Three Good Reasons to Liquidate Our Empire
Ten Steps Toward Liquidating the Empire
Dismantling the American empire would, of course, involve many steps. Here are ten key places to begin:
We need to put a halt to the serious environmental damage done by our bases planet-wide. We also need to stop writing SOFAs that exempt us from any responsibility for cleaning up after ourselves.
Liquidating the empire will end the burden of carrying our empire of bases and so of the "opportunity costs" that go with them--the things we might otherwise do with our talents and resources but can't or won't.
As we already know (but often forget), imperialism breeds the use of torture. In the 1960s and 1970s we helped overthrow the elected governments in Brazil and Chile and underwrote regimes of torture that prefigured our own treatment of prisoners in Iraq and Afghanistan. (See, for instance, A.J. Langguth, Hidden Terrors [Pantheon, 1979], on how the US spread torture methods to Brazil and Uruguay.) Dismantling the empire would potentially mean a real end to the modern American record of using torture abroad.
We need to cut the ever-lengthening train of camp followers, dependents, civilian employees of the Department of Defense and hucksters--along with their expensive medical facilities, housing requirements, swimming pools, clubs, golf courses and so forth--that follow our military enclaves around the world.
We need to discredit the myth promoted by the military-industrial complex that our military establishment is valuable to us in terms of jobs, scientific research, and defense. These alleged advantages have long been discredited by serious economic research. Ending empire would make this happen.
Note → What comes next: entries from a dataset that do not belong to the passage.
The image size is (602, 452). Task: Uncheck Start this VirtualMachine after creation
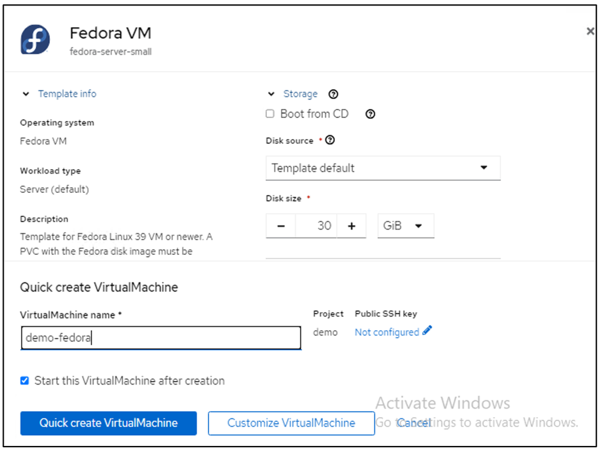pyautogui.click(x=24, y=381)
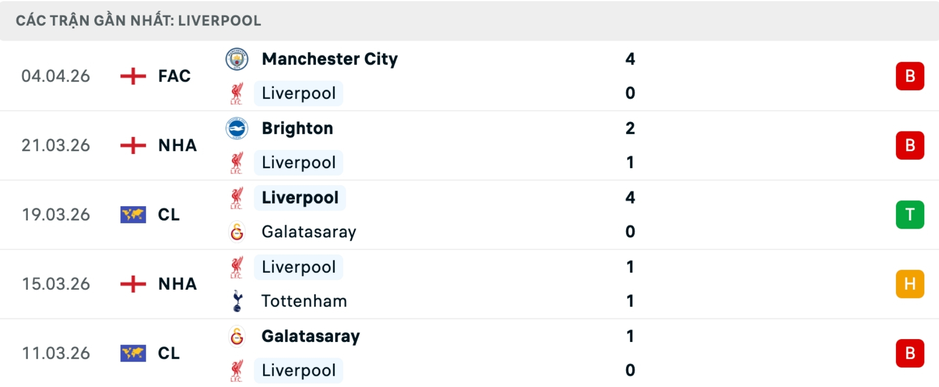Click the Tottenham club crest icon
The height and width of the screenshot is (387, 939).
pos(237,301)
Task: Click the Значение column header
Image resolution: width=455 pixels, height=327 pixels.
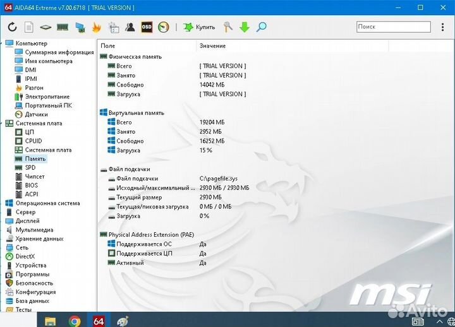Action: tap(212, 46)
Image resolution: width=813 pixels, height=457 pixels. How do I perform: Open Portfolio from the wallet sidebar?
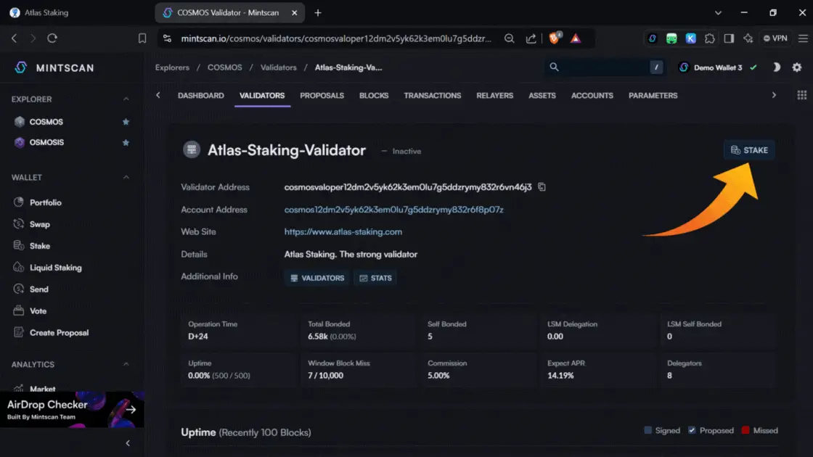click(45, 202)
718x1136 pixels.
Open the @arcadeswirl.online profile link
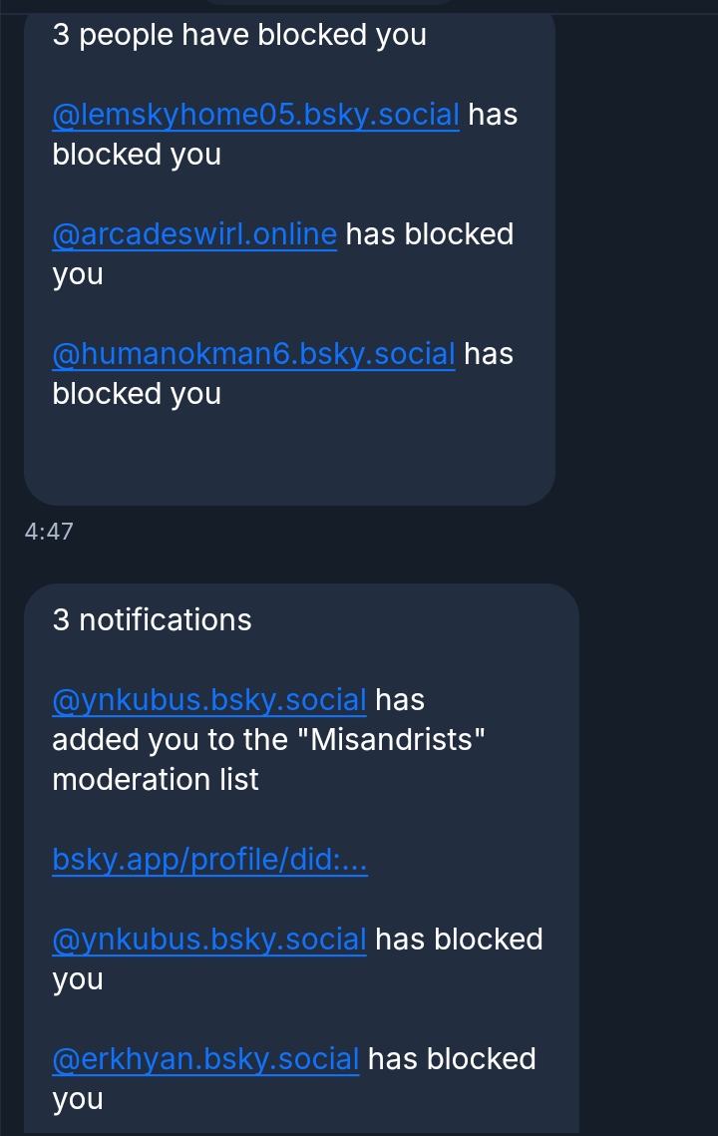click(194, 234)
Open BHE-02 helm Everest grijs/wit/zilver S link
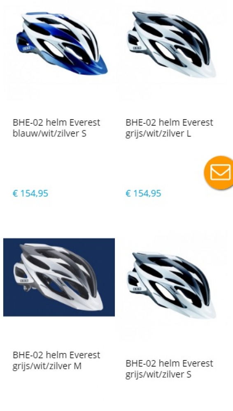 (170, 369)
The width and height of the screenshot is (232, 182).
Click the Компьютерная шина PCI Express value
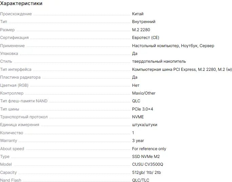182,69

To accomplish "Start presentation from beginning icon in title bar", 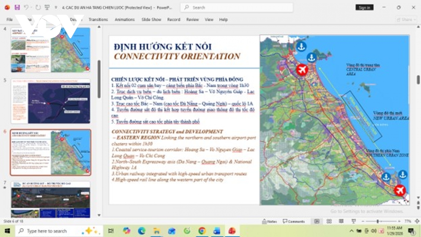I will (x=47, y=7).
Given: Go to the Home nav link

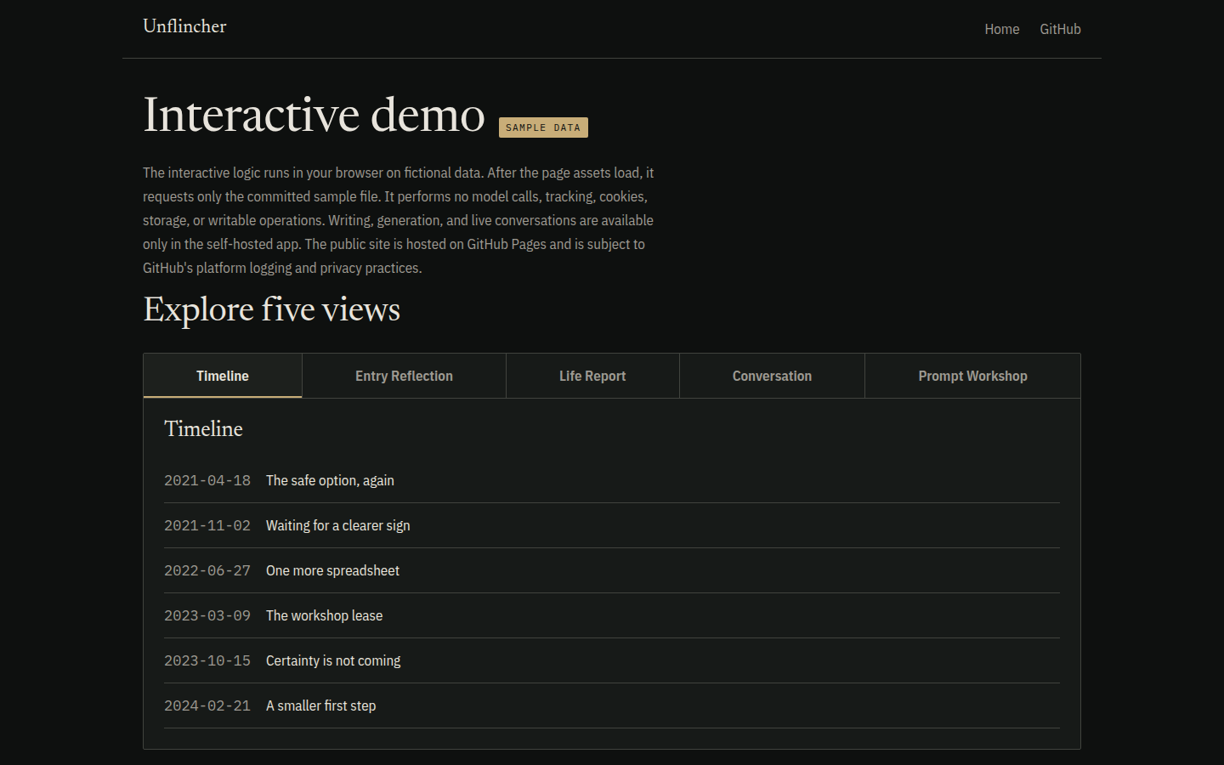Looking at the screenshot, I should click(x=1001, y=29).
As a self-respecting democratic nation, we need to stop being the world's largest exporter of arms and munitions and quit educating Third World militaries in the techniques of torture, military coups, and service as proxies for our imperialism. A prime candidate for immediate closure is the so-called School of the Americas, the US Army's infamous military academy at Fort Benning, Georgia, for Latin American military officers. (See Chalmers Johnson, The Sorrows of Empire [Metropolitan Books, 2004], pp. 136-40.)
Given the growing constraints on the federal budget, we should abolish the Reserve Officers' Training Corps and other long-standing programs that promote militarism in our schools.
We need to restore discipline and accountability in our armed forces by radically scaling back our reliance on civilian contractors, private military companies and agents working for the military outside the chain of command and the Uniform Code of Military Justice. (See Jeremy Scahill, Blackwater:The Rise of the World's Most Powerful Mercenary Army [Nation Books, 2007]). Ending empire would make this possible.
We need to reduce, not increase, the size of our standing army and deal much more effectively with the wounds our soldiers receive and combat stress they undergo.
To repeat the main message of this essay, we must give up our inappropriate reliance on military force as the chief means of attempting to achieve foreign policy objectives.
Unfortunately, few empires of the past voluntarily gave up their dominions in order to remain independent, self-governing polities. The two most important recent examples are the British and Soviet empires. If we do not learn from their examples, our decline and fall is foreordained.